Minimal amounts of thyroid hormones are excreted in human milk. Thyroid hormones are not associated with serious adverse reactions and do not have known tumor-producing potential. While caution should be exercised when Synthroid is administered to a nursing woman, adequate replacement doses of levothyroxine sodium are generally needed to maintain normal lactation. .[Abbott, 2001]

The starting dose of Synthroid, the frequency of the dose, and the optimal dosage must be determined on an individual basis. The proper dosage will be influenced by such factors as age, weight, cardiovascular status, presence of other illness, and the severity and duration of hypothyroid symptoms. The usual full replacement dose of Synthroid for younger, healthy adults is approximately 1.6 mug/kg/day administered once daily.
In the elderly, the full replacement dose may be altered by decreases in T4 metabolism and levothyroxine sodium absorption. Older patients may require less than 1 mcg/kg/day. Children generally require higher doses. Women who are maintained on Synthroid during pregnancy may require increased doses. Few patients require doses greater than 200 mcg/day. [Abbott, 2001]

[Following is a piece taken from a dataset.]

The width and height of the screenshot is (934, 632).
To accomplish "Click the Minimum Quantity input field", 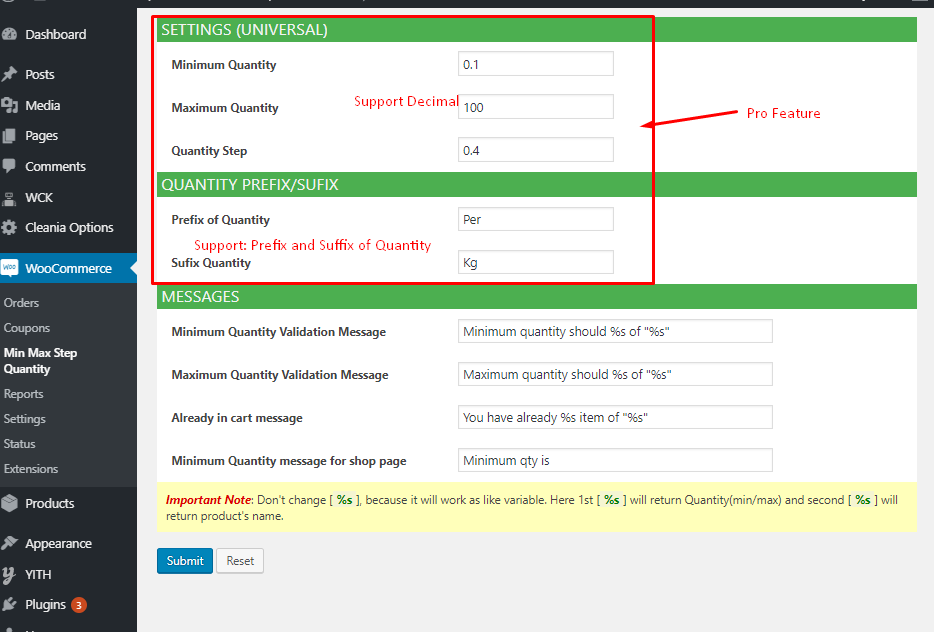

Once optimal replacement is achieved, clinical and laboratory evaluations should be conducted at least annually or whenever warranted by a change in patient status. In general, Synthroid should be given in the smallest dose that will achieve the desired clinical response.

The synthesis and secretion of the major thyroid hormones, L-thyroxine (T4) and L- triiodothyronine (T3), from the normally functioning thyroid gland are regulated by complex feedback mechanisms. TSH secretion is in turn controlled by thyrotropin-releasing hormone (TRH) produced in the hypothalamus, circulating thyroid hormones, and possibly other mechanisms. When serum concentrations of T3 and T4 are increased, secretion of TSH and TRH decreases. Conversely, when serum thyroid hormone concentrations are decreased, secretion of TSH and TRH is increased. Administration of extra thyroid hormones to certain individuals results in suppression of thyroid hormone secretion. .[Abbott, 2001]

T4 is not absorbed from the stomach and little, if any, drug is absorbed from the duodenum. A number of human studies have confirmed the importance of an intact jejunum and ileum for T4, absorption and have shown some absorption from the duodenum. [Abbott, 2001]

Distribution of thyroid hormones in human body tissues and fluids has not been fully studied. In man, approximately 20 to 40% of T4 is eliminated in the stool. About 70% of the T4 secreted daily to yield equal amounts of T3 and rT3. [Abbott, 2001]

The pharmacodynamics of Synthroid have been studied, but with inconclusive results. The onset, peak, and duration of the effects of Synthroid age are highly dependent upon many variables and will differ with each individual case. Decreased absorption may result from administration of infant soybean formula, ferrous sulfate, sodium polystyrene sulfonate, aluminum hydroxide, sucralfate, or bile acid suppressants. [Abbott, 2001].